With appropriate care, the diagnosis of her condition would have been confirmed following an MRI scan by about 10.30 on the morning of the Saturday, 19 February 2011 at the latest. This in turn would have led to urgent surgery by way of laminectomy and decompression of the thoracic spine with washout of the epidural abscess.

With surgery at this time (together with appropriate antibiotic treatment) she would have avoided any or any significant neurological deficit.

Injuries sustained:

The Claimant suffered a spinal cord injury as a result of which she is left with a T11 ASIA D paraplegia. She is unable to walk and is reliant on a wheelchair. She is unable to transfer independently. She requires hoisting for transfers into and out of a wheelchair. She has impaired bladder and bowel function. She needs care and assistance with all aspects of daily living including personal care. She is at risk of complications related to spinal cord injury throughout the remainder of her lifetime

Additional information (negotiations/offers etc)

The Defendant admitted breach of duty on the basis that the Claimant should have been transferred from the hospital to the QMC by first thing in the morning of the Saturday for scanning, but the case proceeded to Trial on the issue of causation. There was significant dispute between the parties as to the mechanism of the injury and whether, as alleged by the Claimant, this would have been avoided with earlier diagnosis and surgery. Issues also concerned the timing of transfer from the hospital to the QMC, timing of the MRI scan and timing of surgery.

As part of the ongoing litigation process and by order of the court, the parties were required to consider alternative dispute resolution.
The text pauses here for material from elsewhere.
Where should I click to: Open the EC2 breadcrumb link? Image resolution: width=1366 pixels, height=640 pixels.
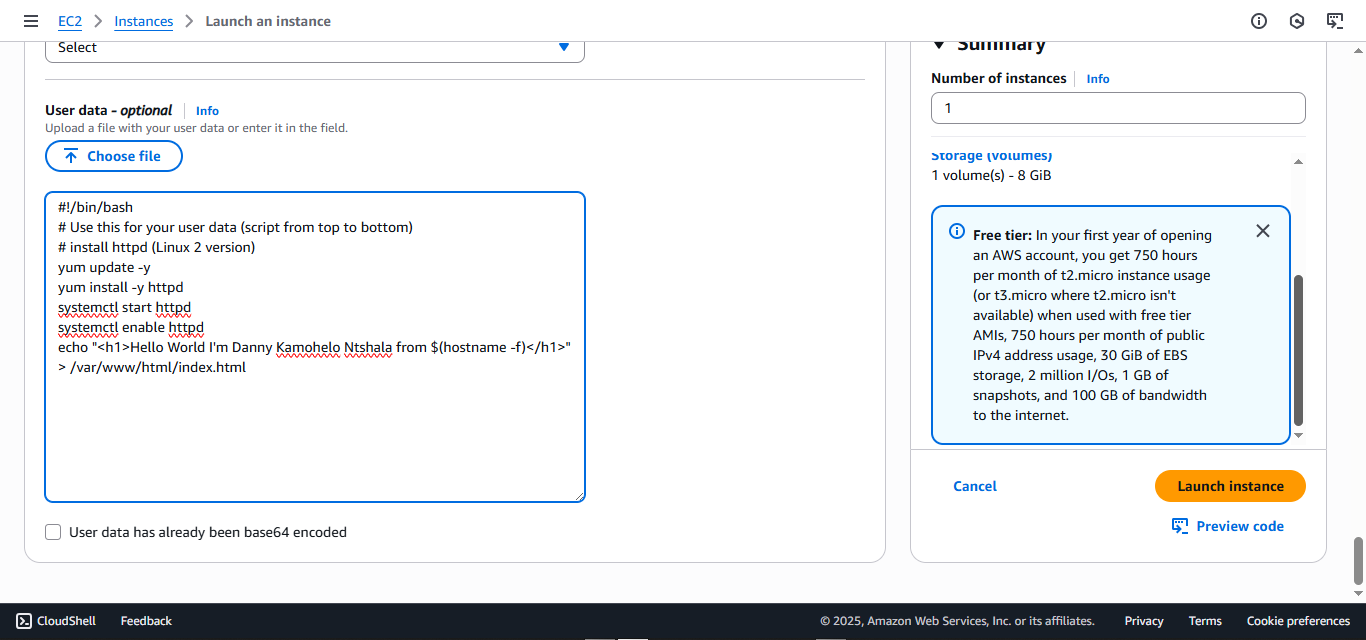70,21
A Joint Settlement Meeting was arranged for 1 December 2015 but the Defendant later declined this invitation and the meeting was cancelled on 26 November 2015.

The Claimant made a Part 36 Offer on liability at 85:15. This offer expired on the 31 December 2015.  Trial was to commence on 4 January 2016.  This offer was rejected by the Defendant.
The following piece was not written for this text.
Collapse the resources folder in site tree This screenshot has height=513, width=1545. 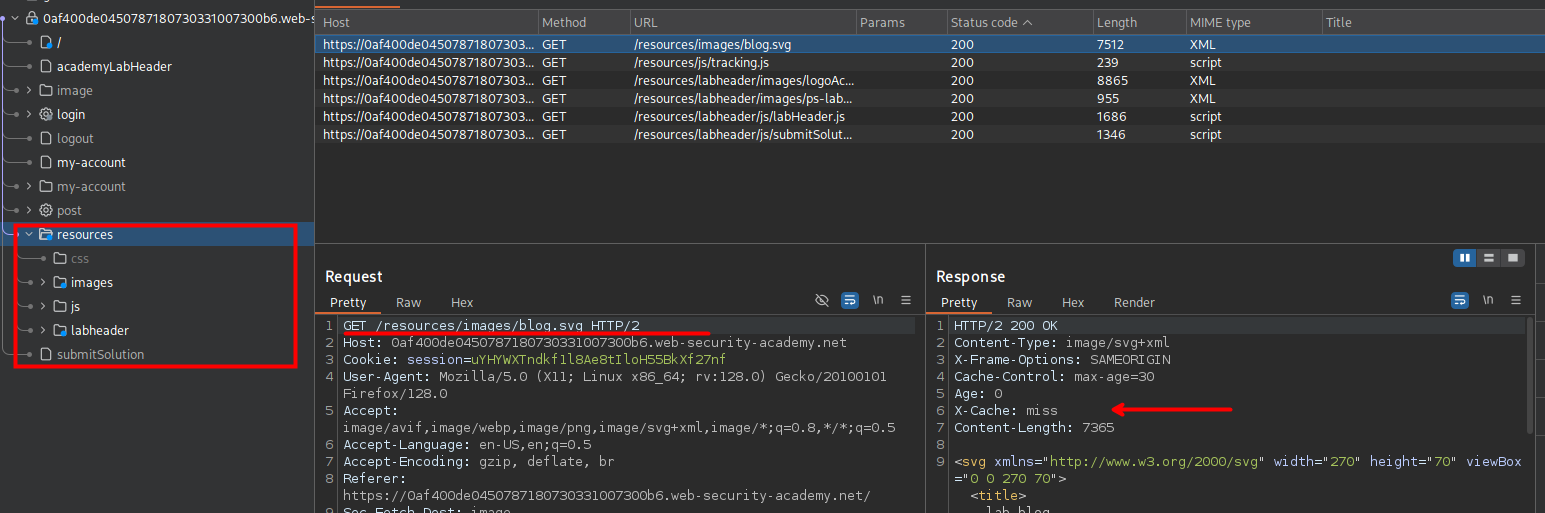coord(28,235)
After hearing all of the evidence, His Honour Judge Nigel Godsmark QC found that the Claimant would have been transferred to the QMC by ambulance on the morning of the 19 February 2011, arriving at around 08:45. The MRI scan would have been undertaken by 11:00 that same morning with the Claimant being taken to theatre by 13:30 that afternoon.

HHJ Godsmark QC accepted the findings of the Claimant’s medical expert(s) that there was cord compression together with a venous thrombophlebitis and that earlier surgery would have spared the Claimant and she would have made a full recovery.

Judgment for the Claimant with damages to be assessed.

Part 36 Offer/Indemnity Costs:

HHJ Godsmark QC was advised of the Claimant’s Part 36 Offer and the failure on the part of the Defendant to attend a JSM. As the Claimant had effectively beaten their Part 36 Offer in relation to liability the court awarded indemnity costs from the expiry of the offer – 31 December 2015.

Counsel for the Claimant, Mr Jonathan Hand, submitted that the Claimant should be entitled to further indemnity costs from the date of the cancelled JSM, 1 December 2015, on the basis that the Defendant’s failure to engage in ADR was unreasonable, that a JSM was proportionate and eminently suitable in this case. The Defendant objected to this. Whilst the Defendant had provided a witness statement setting out reasons as to why they did not attend the JSM, the reasons given during submissions differed.

HHJ Godsmark QC found that a party’s decision not to negotiate flies in the face of their obligation absent a good reason for not doing so, and awarded further indemnity costs from 1 December 2015, this being the date of the cancelled JSM.

Payment on account of costs:

The Claimant submitted that a payment on account of costs should be awarded. The Defendant objected to this and proposed that an application be submitted at a later stage. This was a budgeted case and so the Court could be clear as to what costs had been incurred and estimated up to and including Trial. The approved budget in this case, relating to liability costs only was in the region of £175,000 excluding VAT. In view of the finding of indemnity costs HHJ Godsmark QC awarded a payment on account in the sum of £120,000 plus VAT.